A 151 k‑example dataset of chat‐style prompt → structured abstract pairs, built from ~19 000 research papers across business, management, information‑systems and social‑science domains. Each example shows the full paper (body text) being summarised into a five‑section Emerald‑style structured abstract (Purpose, Design/methodology/approach, Findings, Practical implications, Originality/value).


Why this dataset?

Large‑language models (LLMs) frequently struggle to:

  1. Condense long scientific prose into factual, concise summaries.
  2. Follow rigid output structures (e.g. subsection headings).

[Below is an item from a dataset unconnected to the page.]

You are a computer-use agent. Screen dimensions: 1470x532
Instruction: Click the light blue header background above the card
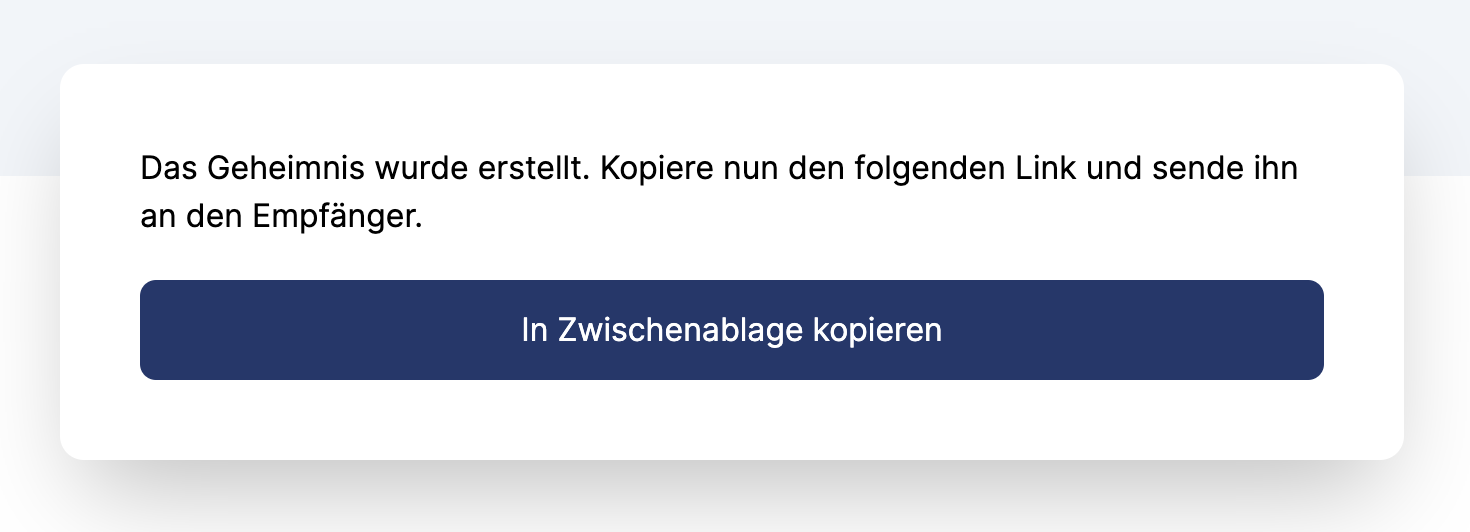pos(735,30)
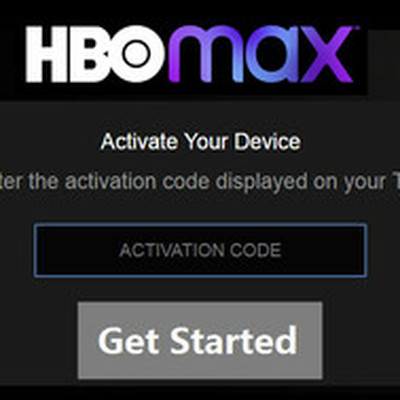Click the purple max wordmark

click(261, 54)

This dataset targets both challenges simultaneously, enabling fine‑tuning or instruction‑tuning of LLMs that must output structured scholarly abstracts.


At a glance

Split Rows Size (compressed)
train 145 067 626 MB
test 6 650 29 MB
Total 151 717 ≈655 MB

Counts taken from the Hugging Face viewer on 2025‑04‑29.


Data schema

{
  title:    string                    # Paper title
  keywords: list[string]             # Author‑supplied keywords (0‑23)
  messages: list[dict] length ≥ 2    # ChatML‑style conversation
}

messages format

Each list contains alternating dictionaries with:

  • role: either "user" or "assistant".
  • content: UTF‑8 text.

Typical pattern (2 items):

[
  {
    "role": "user",
    "content": "Summarize the following paper into structured abstract.\n\n<full paper text>"
  },
  {
    "role": "assistant",
    "content": "Purpose: …\nDesign/methodology/approach: …\nFindings: …\nPractical implications: …\nOriginality/value: …"
  }
]

Some papers are longer and may be truncated to ~8 k tokens.


Loading the data

from datasets import load_dataset

ds_train = load_dataset(
    "Neooooo/structured_paper_summarization", split="train"
)
print(ds_train[0]["messages"][1]["content"][:500])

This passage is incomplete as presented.